(Record extracts):
-=-=-

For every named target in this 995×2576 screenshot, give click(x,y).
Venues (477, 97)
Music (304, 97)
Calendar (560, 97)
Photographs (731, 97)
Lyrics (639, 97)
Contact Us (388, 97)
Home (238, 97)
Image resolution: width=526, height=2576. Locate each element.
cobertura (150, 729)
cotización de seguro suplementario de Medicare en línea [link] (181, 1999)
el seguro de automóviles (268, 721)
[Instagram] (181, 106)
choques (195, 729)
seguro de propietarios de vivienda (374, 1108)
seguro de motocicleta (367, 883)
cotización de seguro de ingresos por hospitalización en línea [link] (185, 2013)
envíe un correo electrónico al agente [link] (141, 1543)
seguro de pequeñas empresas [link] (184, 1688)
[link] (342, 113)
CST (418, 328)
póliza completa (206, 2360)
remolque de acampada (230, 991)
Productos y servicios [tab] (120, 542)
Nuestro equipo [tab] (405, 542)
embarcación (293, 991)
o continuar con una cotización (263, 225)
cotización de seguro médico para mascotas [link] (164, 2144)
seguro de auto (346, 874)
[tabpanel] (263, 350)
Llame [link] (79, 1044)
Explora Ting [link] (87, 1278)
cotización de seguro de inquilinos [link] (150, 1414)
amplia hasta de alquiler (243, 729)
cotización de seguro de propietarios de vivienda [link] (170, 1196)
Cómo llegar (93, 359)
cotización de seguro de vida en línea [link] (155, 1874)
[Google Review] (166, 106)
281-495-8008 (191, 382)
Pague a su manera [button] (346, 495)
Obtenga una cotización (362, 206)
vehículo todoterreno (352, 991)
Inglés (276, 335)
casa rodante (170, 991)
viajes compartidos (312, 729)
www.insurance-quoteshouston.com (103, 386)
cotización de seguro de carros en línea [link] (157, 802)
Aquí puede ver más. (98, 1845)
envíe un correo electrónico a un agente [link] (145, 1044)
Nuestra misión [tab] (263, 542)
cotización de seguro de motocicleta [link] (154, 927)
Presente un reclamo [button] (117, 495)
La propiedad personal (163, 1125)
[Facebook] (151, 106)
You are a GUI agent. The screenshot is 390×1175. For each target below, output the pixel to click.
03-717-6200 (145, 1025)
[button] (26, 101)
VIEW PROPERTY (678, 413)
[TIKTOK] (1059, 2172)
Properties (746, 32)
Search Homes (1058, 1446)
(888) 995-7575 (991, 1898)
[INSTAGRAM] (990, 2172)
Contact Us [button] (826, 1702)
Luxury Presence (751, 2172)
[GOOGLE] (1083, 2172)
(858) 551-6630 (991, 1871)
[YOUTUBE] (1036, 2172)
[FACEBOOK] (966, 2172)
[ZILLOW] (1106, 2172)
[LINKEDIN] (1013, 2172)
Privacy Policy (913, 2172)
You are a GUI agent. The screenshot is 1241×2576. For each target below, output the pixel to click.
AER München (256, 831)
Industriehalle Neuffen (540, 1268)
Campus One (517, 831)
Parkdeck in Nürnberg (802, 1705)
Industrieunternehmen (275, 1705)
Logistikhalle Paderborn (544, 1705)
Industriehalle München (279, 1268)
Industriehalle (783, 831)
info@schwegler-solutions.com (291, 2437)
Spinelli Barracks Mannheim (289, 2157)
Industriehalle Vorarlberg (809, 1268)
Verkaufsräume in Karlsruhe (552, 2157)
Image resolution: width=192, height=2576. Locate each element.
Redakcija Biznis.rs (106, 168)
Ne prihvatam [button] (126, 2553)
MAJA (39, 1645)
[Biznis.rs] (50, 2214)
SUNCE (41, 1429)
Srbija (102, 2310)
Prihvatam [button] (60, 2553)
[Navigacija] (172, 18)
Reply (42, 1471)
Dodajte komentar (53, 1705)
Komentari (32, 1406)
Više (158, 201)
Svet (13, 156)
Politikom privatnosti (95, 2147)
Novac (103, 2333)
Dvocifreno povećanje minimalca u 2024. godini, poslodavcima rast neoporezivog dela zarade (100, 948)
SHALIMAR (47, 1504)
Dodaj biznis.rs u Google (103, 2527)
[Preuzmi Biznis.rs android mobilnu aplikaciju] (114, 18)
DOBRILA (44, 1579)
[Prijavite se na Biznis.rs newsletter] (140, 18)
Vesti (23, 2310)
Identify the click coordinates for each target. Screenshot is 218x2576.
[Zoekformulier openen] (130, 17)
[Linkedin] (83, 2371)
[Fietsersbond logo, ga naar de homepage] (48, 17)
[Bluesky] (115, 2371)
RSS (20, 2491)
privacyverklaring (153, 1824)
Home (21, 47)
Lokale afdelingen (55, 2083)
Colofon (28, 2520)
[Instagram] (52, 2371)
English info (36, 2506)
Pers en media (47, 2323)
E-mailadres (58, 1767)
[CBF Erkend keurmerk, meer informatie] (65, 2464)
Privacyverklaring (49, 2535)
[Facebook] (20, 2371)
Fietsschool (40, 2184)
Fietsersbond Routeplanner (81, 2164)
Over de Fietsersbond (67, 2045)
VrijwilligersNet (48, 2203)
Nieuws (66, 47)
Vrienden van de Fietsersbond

-=-=-

(Work to complete): Take the listing above and write it out again exactly.

(Response for this exercise):
For every named target in this 995×2576 screenshot, give click(x,y).
Venues (477, 97)
Music (304, 97)
Calendar (560, 97)
Photographs (731, 97)
Lyrics (639, 97)
Contact Us (388, 97)
Home (238, 97)
Image resolution: width=526, height=2576. Locate each element.
cobertura (150, 729)
cotización de seguro suplementario de Medicare en línea [link] (181, 1999)
el seguro de automóviles (268, 721)
[Instagram] (181, 106)
choques (195, 729)
seguro de propietarios de vivienda (374, 1108)
seguro de motocicleta (367, 883)
cotización de seguro de ingresos por hospitalización en línea [link] (185, 2013)
envíe un correo electrónico al agente [link] (141, 1543)
seguro de pequeñas empresas [link] (184, 1688)
[link] (342, 113)
CST (418, 328)
póliza completa (206, 2360)
remolque de acampada (230, 991)
Productos y servicios [tab] (120, 542)
Nuestro equipo [tab] (405, 542)
embarcación (293, 991)
o continuar con una cotización (263, 225)
cotización de seguro médico para mascotas [link] (164, 2144)
seguro de auto (346, 874)
[tabpanel] (263, 350)
Llame [link] (79, 1044)
Explora Ting [link] (87, 1278)
cotización de seguro de inquilinos [link] (150, 1414)
amplia hasta de alquiler (243, 729)
cotización de seguro de propietarios de vivienda [link] (170, 1196)
Cómo llegar (93, 359)
cotización de seguro de vida en línea [link] (155, 1874)
[Google Review] (166, 106)
281-495-8008 (191, 382)
Pague a su manera [button] (346, 495)
Obtenga una cotización (362, 206)
vehículo todoterreno (352, 991)
Inglés (276, 335)
casa rodante (170, 991)
viajes compartidos (312, 729)
www.insurance-quoteshouston.com (103, 386)
cotización de seguro de carros en línea [link] (157, 802)
Aquí puede ver más. (98, 1845)
envíe un correo electrónico a un agente [link] (145, 1044)
Nuestra misión [tab] (263, 542)
cotización de seguro de motocicleta [link] (154, 927)
Presente un reclamo [button] (117, 495)
La propiedad personal (163, 1125)
[Facebook] (151, 106)
You are a GUI agent. The screenshot is 390×1175. For each target below, output the pixel to click.
03-717-6200 (145, 1025)
[button] (26, 101)
VIEW PROPERTY (678, 413)
[TIKTOK] (1059, 2172)
Properties (746, 32)
Search Homes (1058, 1446)
(888) 995-7575 (991, 1898)
[INSTAGRAM] (990, 2172)
Contact Us [button] (826, 1702)
Luxury Presence (751, 2172)
[GOOGLE] (1083, 2172)
(858) 551-6630 (991, 1871)
[YOUTUBE] (1036, 2172)
[FACEBOOK] (966, 2172)
[ZILLOW] (1106, 2172)
[LINKEDIN] (1013, 2172)
Privacy Policy (913, 2172)
You are a GUI agent. The screenshot is 1241×2576. For each target below, output the pixel to click.
AER München (256, 831)
Industriehalle Neuffen (540, 1268)
Campus One (517, 831)
Parkdeck in Nürnberg (802, 1705)
Industrieunternehmen (275, 1705)
Logistikhalle Paderborn (544, 1705)
Industriehalle München (279, 1268)
Industriehalle (783, 831)
info@schwegler-solutions.com (291, 2437)
Spinelli Barracks Mannheim (289, 2157)
Industriehalle Vorarlberg (809, 1268)
Verkaufsräume in Karlsruhe (552, 2157)
Image resolution: width=192, height=2576. Locate each element.
Redakcija Biznis.rs (106, 168)
Ne prihvatam [button] (126, 2553)
MAJA (39, 1645)
[Biznis.rs] (50, 2214)
SUNCE (41, 1429)
Srbija (102, 2310)
Prihvatam [button] (60, 2553)
[Navigacija] (172, 18)
Reply (42, 1471)
Dodajte komentar (53, 1705)
Komentari (32, 1406)
Više (158, 201)
Svet (13, 156)
Politikom privatnosti (95, 2147)
Novac (103, 2333)
Dvocifreno povećanje minimalca u 2024. godini, poslodavcima rast neoporezivog dela zarade (100, 948)
SHALIMAR (47, 1504)
Dodaj biznis.rs u Google (103, 2527)
[Preuzmi Biznis.rs android mobilnu aplikaciju] (114, 18)
DOBRILA (44, 1579)
[Prijavite se na Biznis.rs newsletter] (140, 18)
Vesti (23, 2310)
Identify the click coordinates for each target. Screenshot is 218x2576.
[Zoekformulier openen] (130, 17)
[Linkedin] (83, 2371)
[Fietsersbond logo, ga naar de homepage] (48, 17)
[Bluesky] (115, 2371)
RSS (20, 2491)
privacyverklaring (153, 1824)
Home (21, 47)
Lokale afdelingen (55, 2083)
Colofon (28, 2520)
[Instagram] (52, 2371)
English info (36, 2506)
Pers en media (47, 2323)
E-mailadres (58, 1767)
[CBF Erkend keurmerk, meer informatie] (65, 2464)
Privacyverklaring (49, 2535)
[Facebook] (20, 2371)
Fietsschool (40, 2184)
Fietsersbond Routeplanner (81, 2164)
Over de Fietsersbond (67, 2045)
VrijwilligersNet (48, 2203)
Nieuws (66, 47)
Vrienden van de Fietsersbond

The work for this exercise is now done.